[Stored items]
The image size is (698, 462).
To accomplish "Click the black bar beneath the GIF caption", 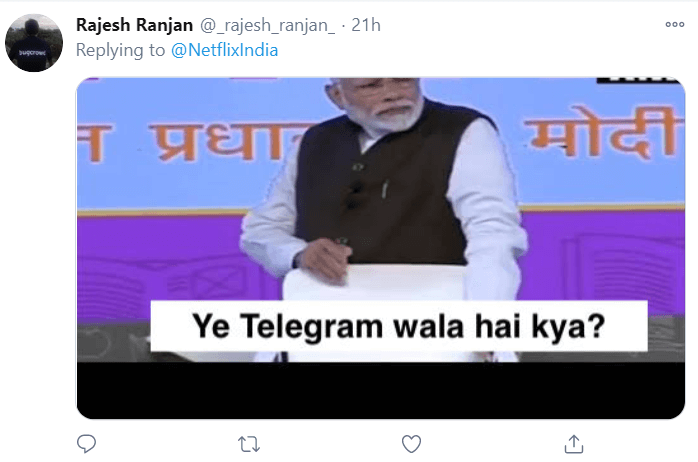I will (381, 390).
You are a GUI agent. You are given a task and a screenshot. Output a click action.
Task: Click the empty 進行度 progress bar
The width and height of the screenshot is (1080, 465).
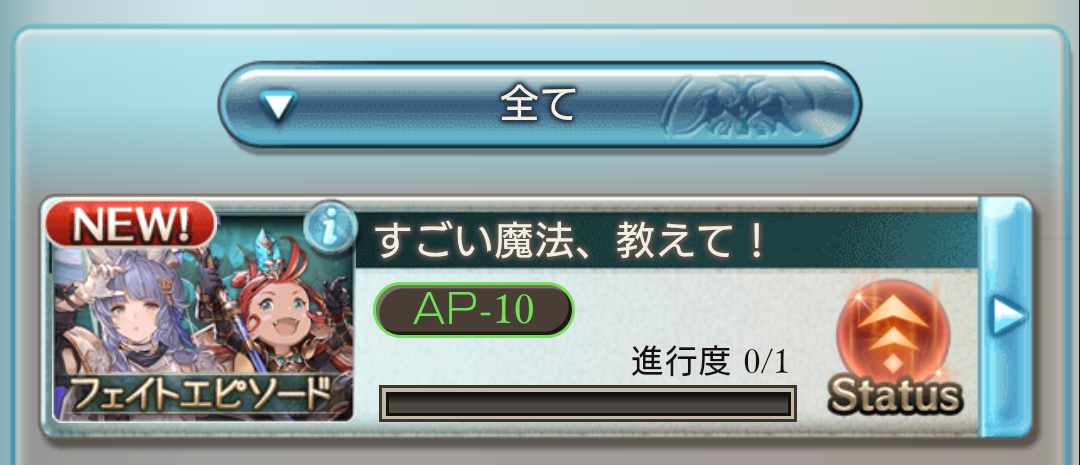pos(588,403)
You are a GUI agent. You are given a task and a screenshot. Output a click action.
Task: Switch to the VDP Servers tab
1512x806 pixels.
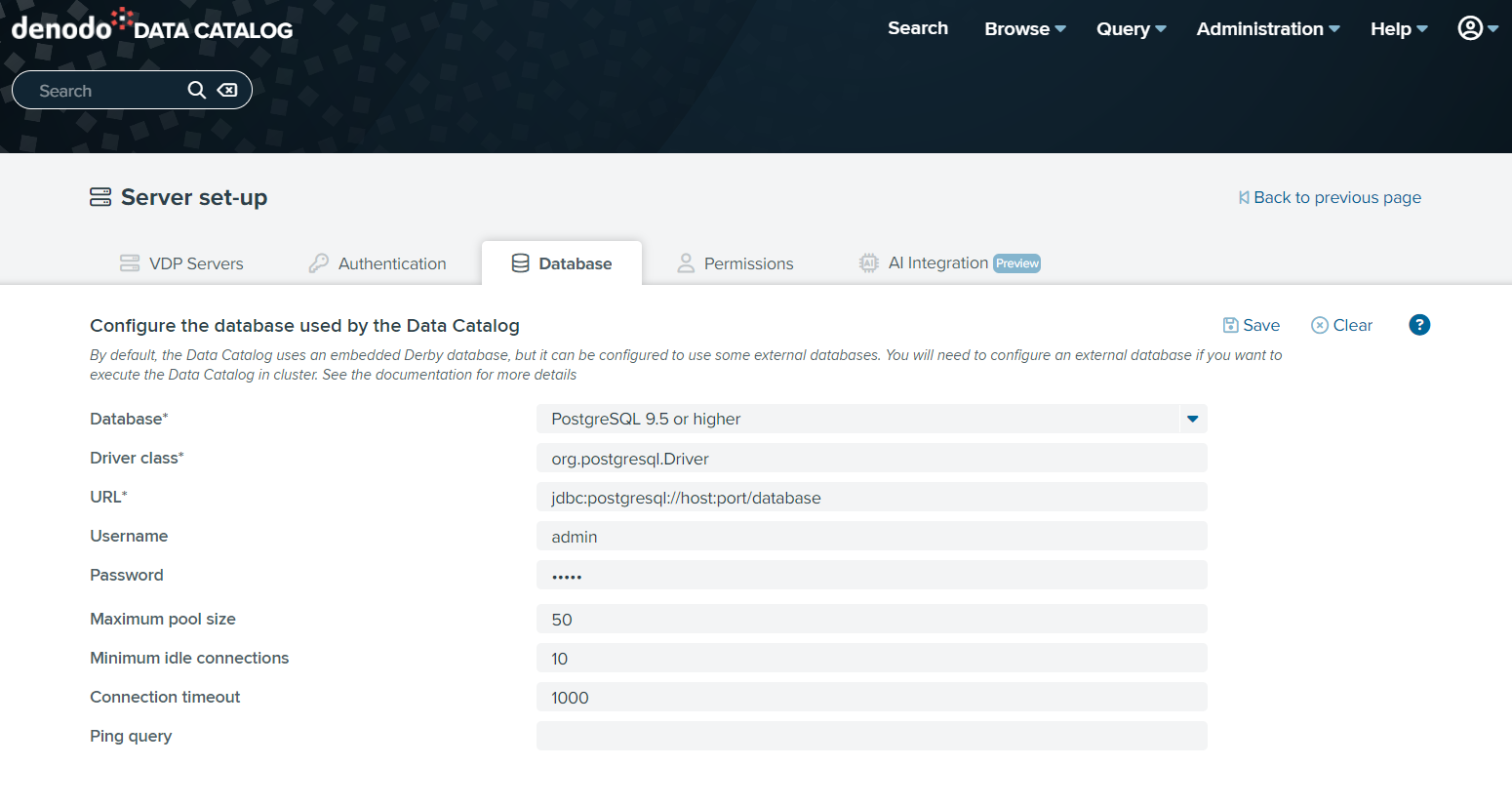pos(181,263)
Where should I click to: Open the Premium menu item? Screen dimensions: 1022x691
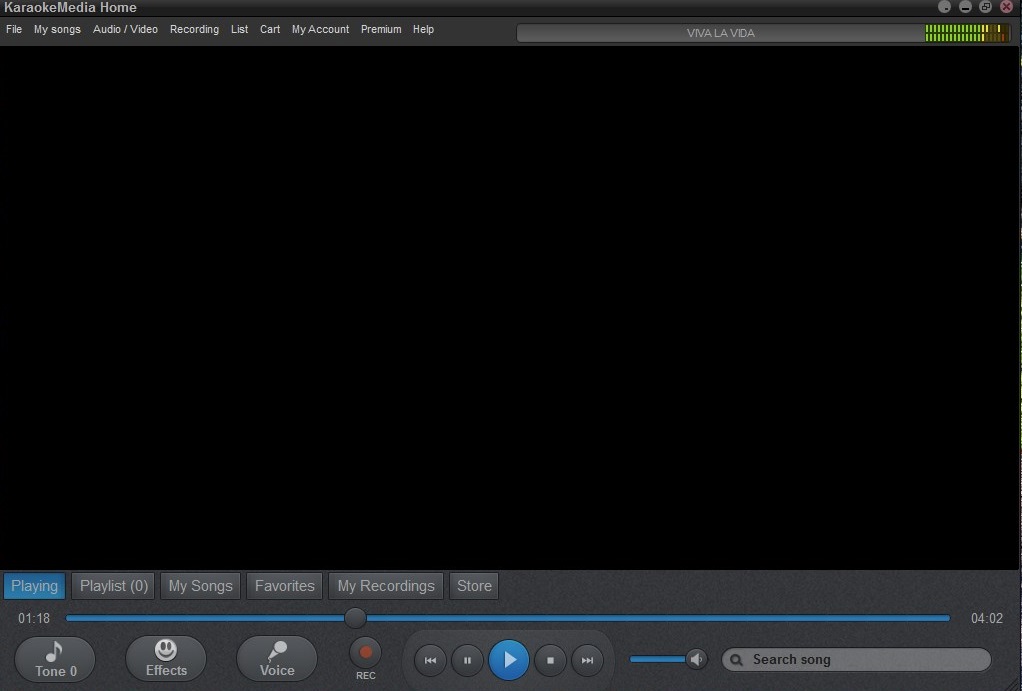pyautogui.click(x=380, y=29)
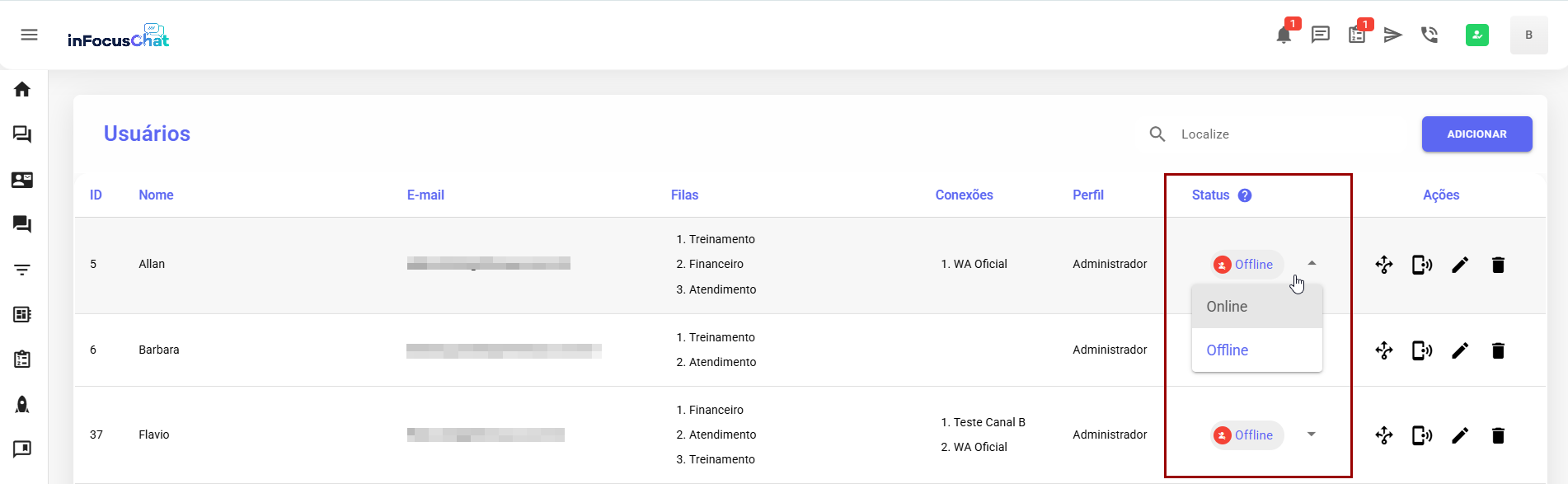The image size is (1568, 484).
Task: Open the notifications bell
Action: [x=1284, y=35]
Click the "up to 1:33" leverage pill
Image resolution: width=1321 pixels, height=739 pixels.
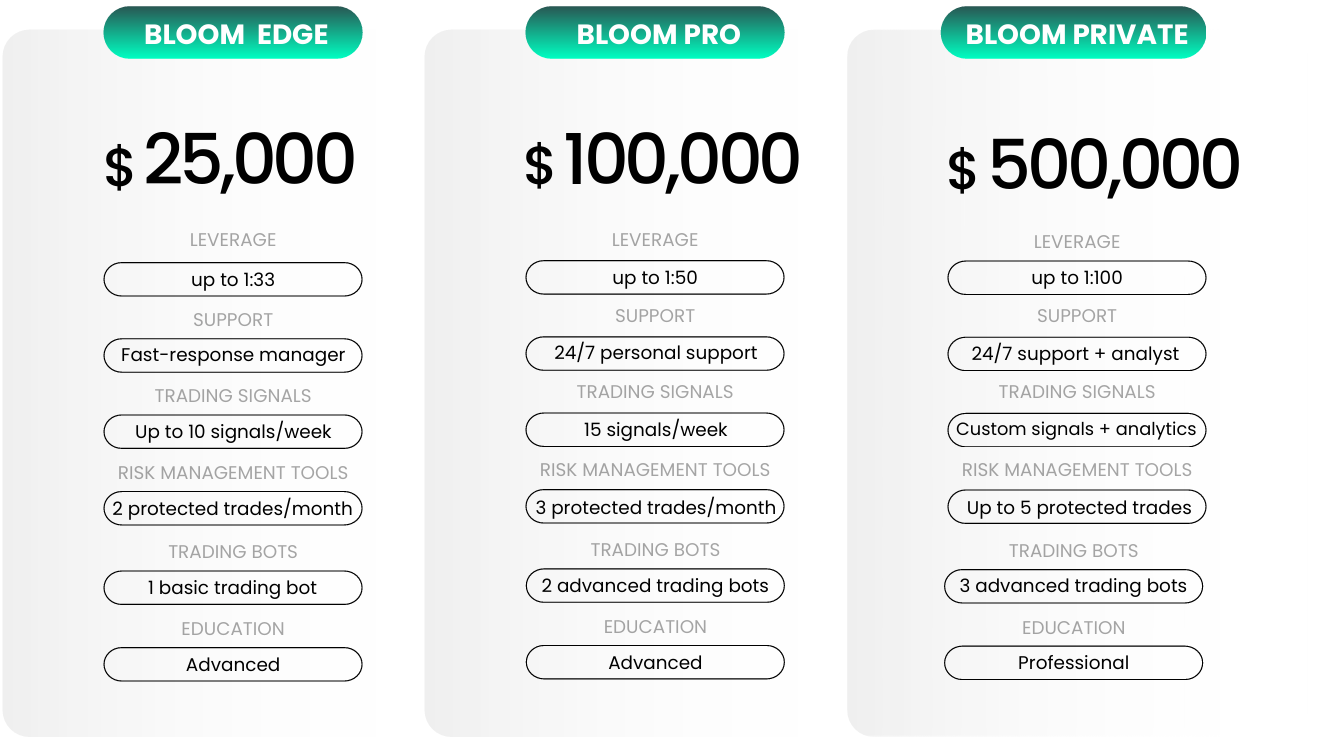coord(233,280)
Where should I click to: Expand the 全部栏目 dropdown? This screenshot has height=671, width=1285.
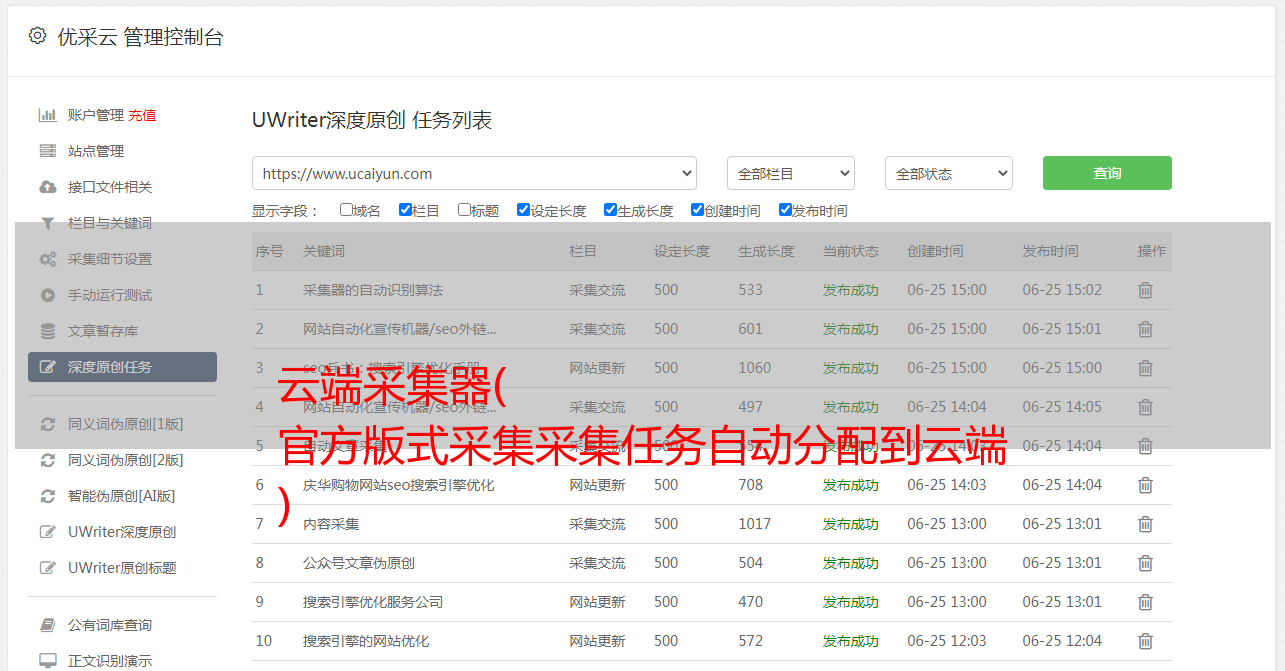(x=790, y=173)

**TASK REQUIREMENTS**
Beginning with the line containing "Image resolution: width=1321" and ending with the last line of the data, output those lines exactly and nothing more. Omit every picture.

**ANSWER BELOW**
Image resolution: width=1321 pixels, height=739 pixels.
coord(233,280)
Where should I click to: Expand the 全部栏目 dropdown? This screenshot has height=671, width=1285.
(x=790, y=173)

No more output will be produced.